START SUPPLIED ENTRIES
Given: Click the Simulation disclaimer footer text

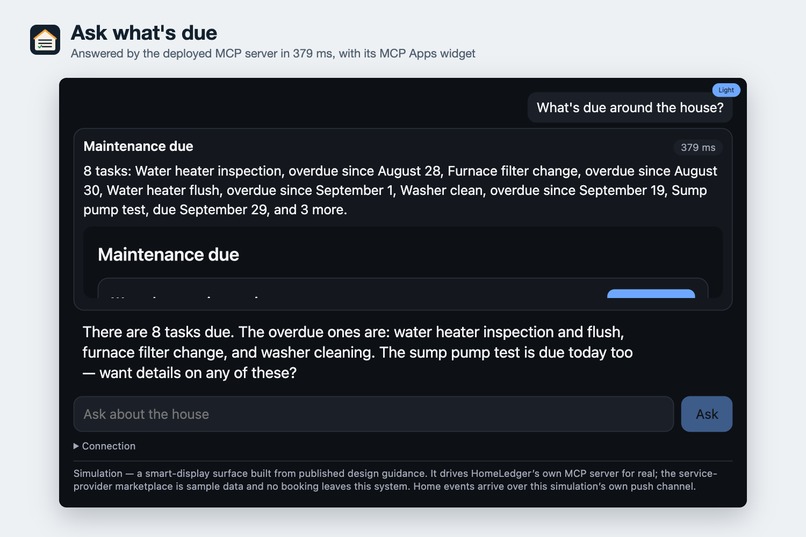Looking at the screenshot, I should pos(395,480).
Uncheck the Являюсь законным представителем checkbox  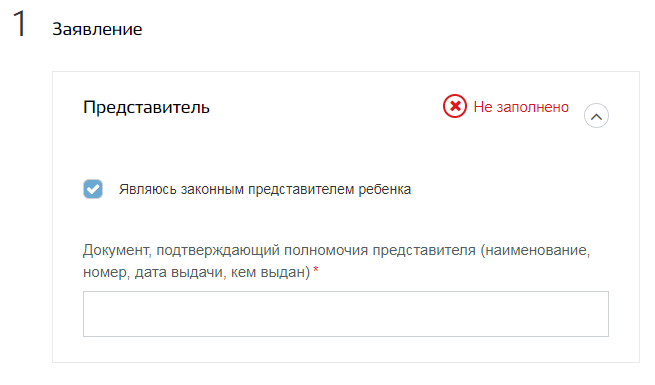coord(93,189)
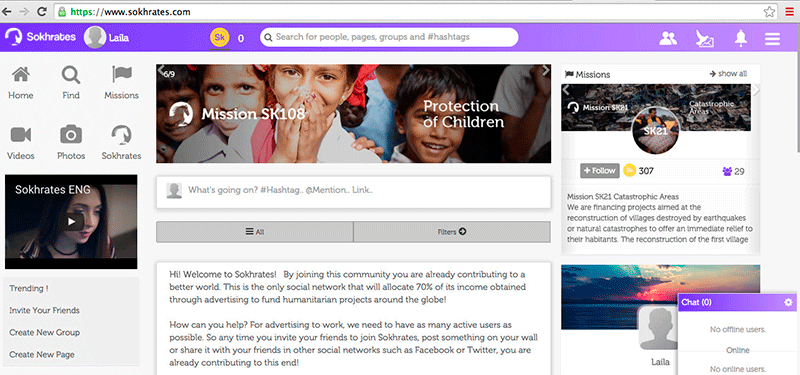Open the Missions flag icon
Viewport: 800px width, 375px height.
(x=122, y=74)
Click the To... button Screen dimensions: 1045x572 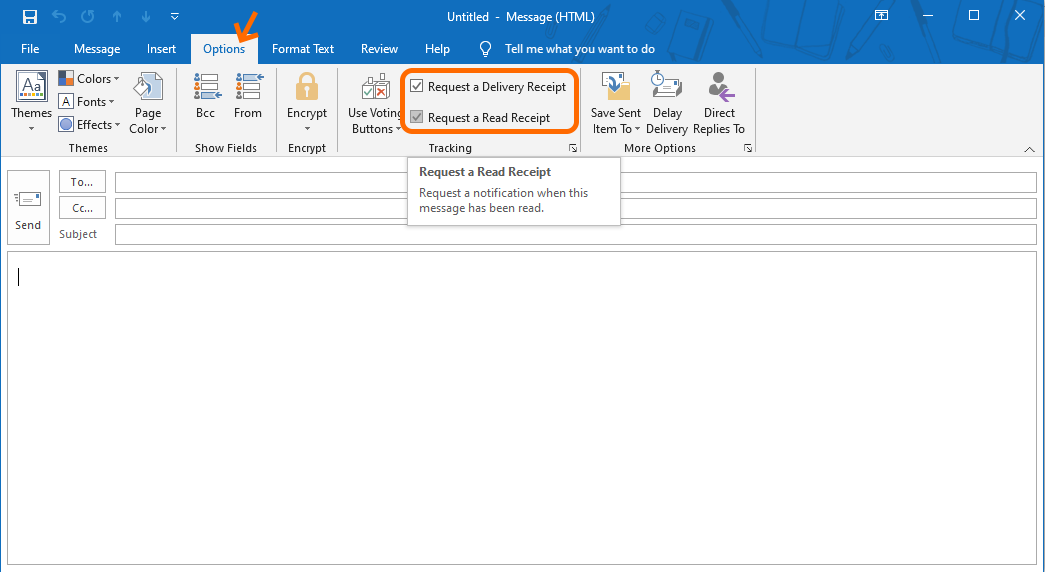click(83, 182)
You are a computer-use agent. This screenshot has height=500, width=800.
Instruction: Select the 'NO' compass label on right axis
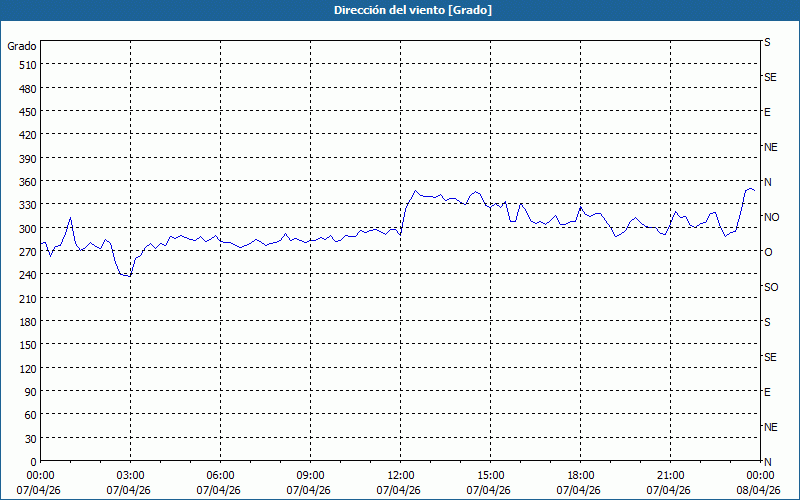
END SUPPLIED ENTRIES
WHAT TO PRODUCE - Your copy should hold exactly the lines from the one that contains "You are a computer-use" through the final line of the data, both ends included, and no pictures.

ANSWER SPACE -
You are a computer-use agent. This screenshot has height=500, width=800.
Instruction: Select the 'NO' compass label on right axis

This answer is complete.